You may or may not have heard of GDPR, a new legislation intended to strengthen and unify data protection for all individuals. We’ve put together a brief summary of how this will affect the healthcare communications industry and what you need to do to prepare.
What is GDPR?
The EU’s General Data Protection Regulation or GDPR is a new piece of European data protection legislation which includes a series of new rules governing marketing covering both B2B and B2C communications data and will have an impact on the practices companies use to handle data.

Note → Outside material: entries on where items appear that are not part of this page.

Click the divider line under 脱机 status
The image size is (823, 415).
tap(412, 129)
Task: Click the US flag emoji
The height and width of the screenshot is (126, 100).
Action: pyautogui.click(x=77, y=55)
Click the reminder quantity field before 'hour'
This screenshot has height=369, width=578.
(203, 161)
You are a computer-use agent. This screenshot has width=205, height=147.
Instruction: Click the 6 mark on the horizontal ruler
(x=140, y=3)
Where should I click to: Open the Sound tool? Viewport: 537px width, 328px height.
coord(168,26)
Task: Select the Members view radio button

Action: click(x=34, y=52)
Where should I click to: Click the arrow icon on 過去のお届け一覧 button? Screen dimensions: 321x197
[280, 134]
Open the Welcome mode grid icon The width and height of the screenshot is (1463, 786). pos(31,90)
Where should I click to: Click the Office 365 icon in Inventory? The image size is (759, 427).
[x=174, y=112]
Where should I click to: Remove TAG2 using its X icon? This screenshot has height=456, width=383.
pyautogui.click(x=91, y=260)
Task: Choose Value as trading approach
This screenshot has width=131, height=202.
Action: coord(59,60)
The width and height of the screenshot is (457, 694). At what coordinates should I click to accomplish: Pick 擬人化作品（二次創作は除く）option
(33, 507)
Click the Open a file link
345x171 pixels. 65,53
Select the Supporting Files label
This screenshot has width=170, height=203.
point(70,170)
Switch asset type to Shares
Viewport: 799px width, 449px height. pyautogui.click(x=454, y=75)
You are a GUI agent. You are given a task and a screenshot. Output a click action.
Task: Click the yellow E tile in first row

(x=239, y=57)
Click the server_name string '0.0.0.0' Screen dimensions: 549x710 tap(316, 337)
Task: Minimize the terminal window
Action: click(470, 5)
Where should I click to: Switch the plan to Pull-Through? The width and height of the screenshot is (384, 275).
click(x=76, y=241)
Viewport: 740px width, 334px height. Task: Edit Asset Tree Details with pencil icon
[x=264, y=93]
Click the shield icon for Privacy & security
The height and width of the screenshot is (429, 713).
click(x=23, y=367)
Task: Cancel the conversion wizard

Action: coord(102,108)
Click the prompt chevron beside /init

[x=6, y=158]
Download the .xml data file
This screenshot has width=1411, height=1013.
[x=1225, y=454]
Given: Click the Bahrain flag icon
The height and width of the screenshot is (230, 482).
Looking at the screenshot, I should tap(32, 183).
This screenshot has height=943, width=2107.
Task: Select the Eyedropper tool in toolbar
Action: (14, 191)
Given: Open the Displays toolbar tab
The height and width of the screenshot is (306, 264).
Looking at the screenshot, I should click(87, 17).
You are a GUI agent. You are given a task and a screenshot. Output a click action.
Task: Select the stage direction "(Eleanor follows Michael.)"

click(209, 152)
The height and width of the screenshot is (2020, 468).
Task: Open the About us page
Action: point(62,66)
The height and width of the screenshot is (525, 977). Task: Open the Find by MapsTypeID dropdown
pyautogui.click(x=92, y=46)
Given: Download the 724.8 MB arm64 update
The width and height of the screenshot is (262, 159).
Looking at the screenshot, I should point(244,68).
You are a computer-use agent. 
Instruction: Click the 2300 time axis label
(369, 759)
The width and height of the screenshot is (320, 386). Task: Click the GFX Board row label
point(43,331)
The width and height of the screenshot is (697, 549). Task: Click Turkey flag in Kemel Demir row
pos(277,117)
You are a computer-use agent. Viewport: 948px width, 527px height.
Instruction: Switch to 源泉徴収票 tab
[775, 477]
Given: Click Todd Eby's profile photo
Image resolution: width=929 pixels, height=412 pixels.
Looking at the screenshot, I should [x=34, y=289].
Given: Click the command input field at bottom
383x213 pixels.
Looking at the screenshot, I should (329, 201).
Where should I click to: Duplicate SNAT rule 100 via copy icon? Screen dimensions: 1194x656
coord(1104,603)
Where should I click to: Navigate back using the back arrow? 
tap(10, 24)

The new law will come into force on 25th May 2018 and is something that all healthcare companies should be preparing for now. Communications departments and companies need to be aware of good data management practice which may include case study data, media contacts, email marketing lists, stakeholder lists and photography databases as well as all personal data you hold about employees, suppliers, clinical trial subjects and consumers.
What are the first steps towards compliance?
Companies need to ensure they have a register of all personal data held by the organisation. This register needs to identify which jurisdiction the data is held in, why the company is holding the data, how long the data will be held for, and how the company will either permanently delete the data or provide a full and correct set of all records held on any individual if requested.
What types of personal data must companies manage and protect?
In healthcare communications, this could vary from company to company and most are advised that as there are still some grey areas to seek legal advice as there is no ‘one size fits all’. Healthcare companies typically hold a vast amount of personal data, from employee data to that of suppliers and consumers, all of which must be protected including:
How will this affect you?
As a healthcare communications professional, you might rely on unsolicited emails to journalists to secure coverage or interviews, for example if you contact a journalist for the first time via email with a press release, the content of that email could constitute ‘marketing’ rather than a ‘service’ or information email. The journalist could demand to know where you got their contact information from and proof that they consented to receiving marketing material from you. However, for many organisations, a record of correspondence with a journalist could also constitute consent to receive further messages. It’s not just media relations but you will also need to consider how much data you store on individuals from case studies to questionnaires to presentations – all of which are relevant in your day to day role.
Communications departments will need to make all data ‘portable’. Which basically means if someone asks for a copy of all the data you hold on them, you’ll have to provide it. Also, at any point you can request for your data to be deleted. The other thing to note in this industry however is that liability could fall on media database companies.
What if your company doesn’t comply?
A fine for breaching GDPR is 4% of global revenue or €20 million, whichever amount is bigger. Ensuring your organisation complies with the GDPR shows a good level of corporate governance and will also reduce the risk of legal action from individuals whose personal data you hold.
What are the next steps?
There are many online courses available on GDPR and there will be more news to come in the following months with further information
However, while there are still many grey areas, many companies will do well to invest in data management technology and seek legal advice.